High power shooting uses powerful centerfire rifles at distances greater than those of the shorter range rimfire rifles used in smallbore competitions. Scopes become more important and sophisticated due to the longer distances involved. Accessories allowed are correspondingly due to the larger recoil of centerfire guns.

Courses of Fire 

This competition involves four strings of fire, which are the basic building blocks of any National Rifle Association (NRA) High Power Rifle shooting tournament. Any match includes some multiple of these four strings: 

  • Slow Fire, standing - 10 rounds at 200 yards in 10 minutes. 
  • Rapid Fire, sitting or kneeling - 10 rounds at 200 yards in 60 seconds. 
  • Slow Fire, 10 rounds at 500 or 600 yards in 10 minutes. 
  • Rapid Fire, 10 rounds at 300 yards in 70 seconds.

    Slow Fire means the shooter assumes the prescribed (standing) position and is allowed one minute per shot to fire the 10 round string. In Rapid Fire sitting or kneeling, the shooter uses a preparation period to establish that position; then comes to a standing position and, on command, loads either 2 or 5 rounds (depending on the firearm) into the rifle. The sequence is repeated until the 10 rounds are fired.Rifle - High Power Shooting

    Long Range Competition

    NRA rules provide for slow fire from a prone position at ranges beyond 600 yards. Some of these matches permit the use of telescopic sights.

    Reduced Distance Competition

    Every official NRA stage or course of fire that is normally conducted at 200, 300, or 500 yards can be run at 100 yards on the NRA official reduced targets. The reduced sized targets are easily hung on stationary frames and it is easy to walk to the targets after each string and remove them for convenient scoring.

    High Power Sporting Rifle

    This variation uses hunting type rifles, which may be equipped with telescopic sights. The course is fired at either 100 or 200 yards distance. Rapid fire strings are the standard using only 4 rounds that are common to the typical hunting rifle.


    Rifles used in high power rifle competition must be equipped with metallic sights and should be capable of holding at least 5 rounds of ammunition. They must also be adapted to rapid reloading. Some 1,000-yard matches allow the use of any sight.

    Tournament programs often group competitions into two divisions: Service Rifle and Match Rifle. Service rifles include the M1 Garand, M14 carbine, M16 assault type rifle, and their commercial equivalents. Match rifles include the Winchester and Remington Model 70 and Model 40X rifles made in "match" versions, and match rifles made by custom gunsmiths on many military and commercial actions. The 1903 and 1903-A3 Springfield, 1917 Enfields and pre-war Winchester Model 70 Sporters in .30-06 are all equipped with clip slots for rapid reloading.

    The most suitable non-telescopic rear sights are apertures or peeps with reliable, repeatable .5-minute (or finer) adjustments. Front sights should be of either the post or aperture type.

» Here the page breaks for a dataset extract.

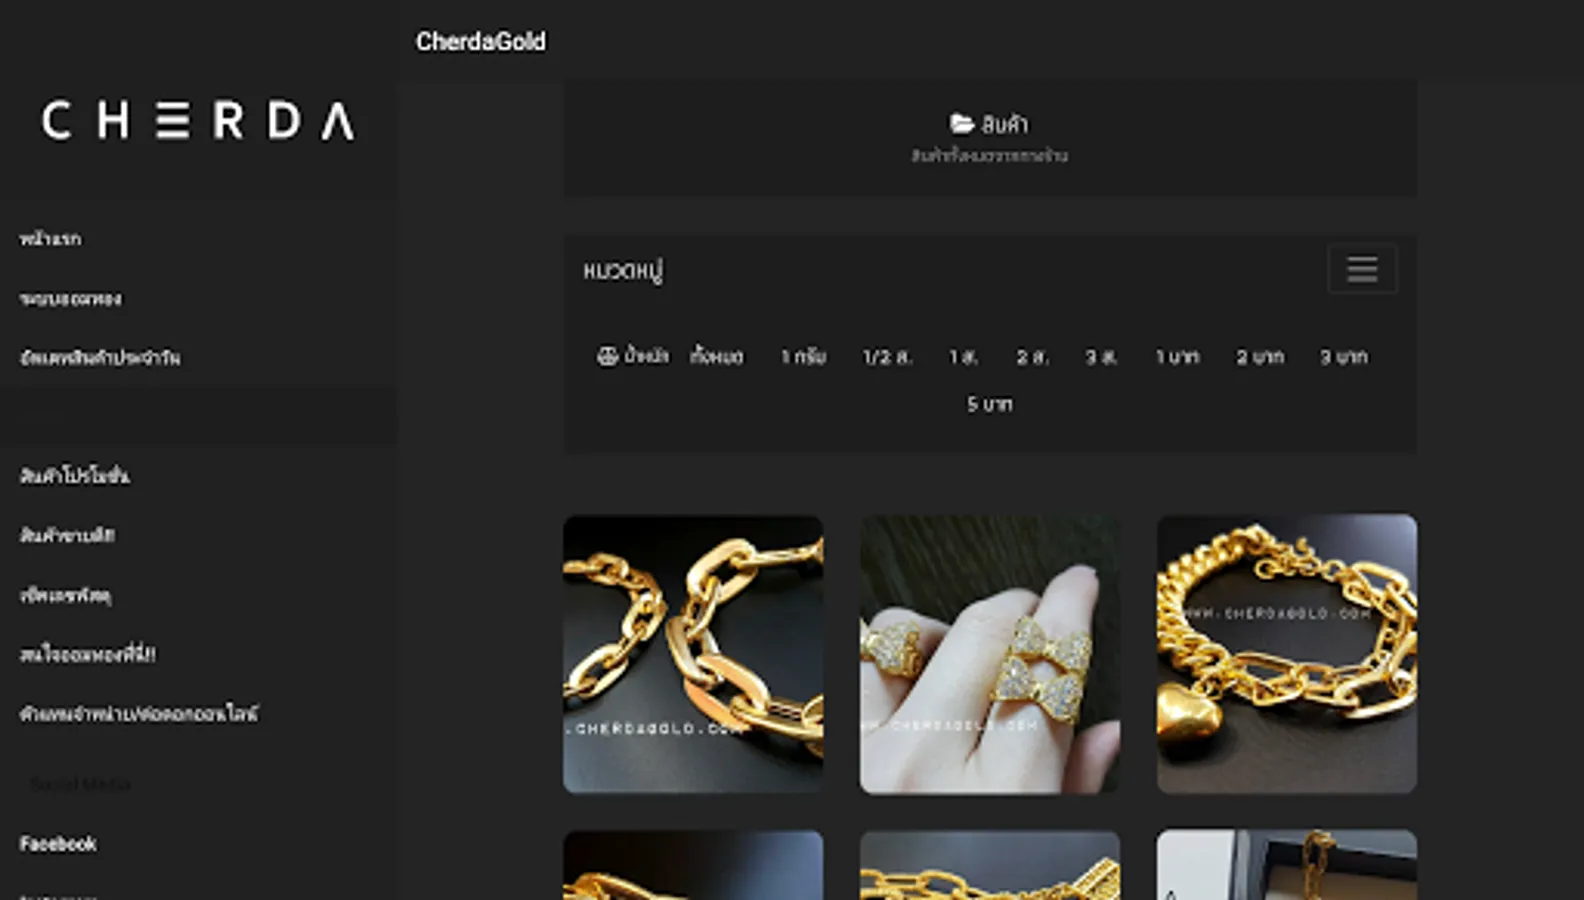Select the 2 ส. weight filter

click(1032, 356)
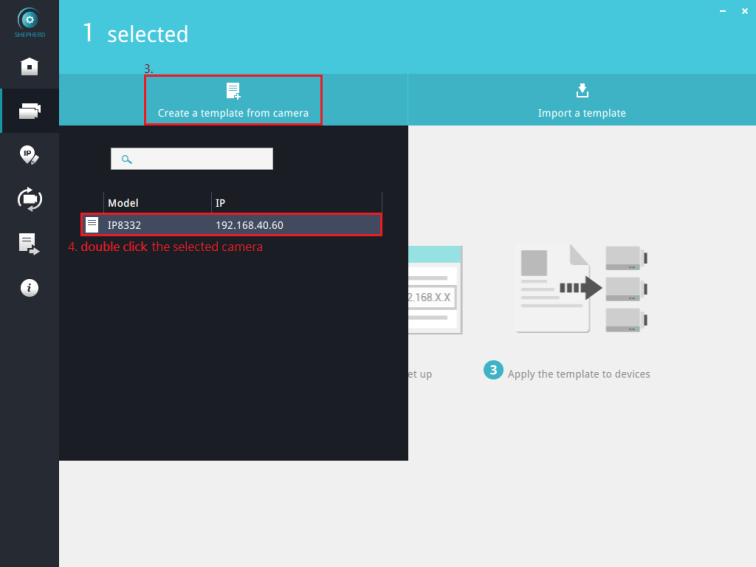Viewport: 756px width, 567px height.
Task: Select the IP8332 camera model name
Action: point(124,225)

  • Sling - A shooting sling helps in steadying the gun position and in controlling recoil. The sling may be used in any position except standing.
  • Spotting Scope - A spotting scope or a substitute optical device is important for observing placement of shots on the targets.
  • Shooting Coat - A shooting coat has elbow, shoulder and sling pads, which contribute to the shooter's comfort.
  • Shooting Glove - The shooting glove's primary function is to protect the forward hand from the pressure of the sling. Any heavy glove will serve the purpose.
  • Sight Blackener - The shooter using an exposed front sight such as the blade found on the service rifle will require some means of blackening the sight. A carbide lamp will do this job or a commercial s ight black sold in spray cans can be used.
  • Scorebook - This allows the shooter to learn from experience, by recording the conditions and circumstances involved in firing each shot.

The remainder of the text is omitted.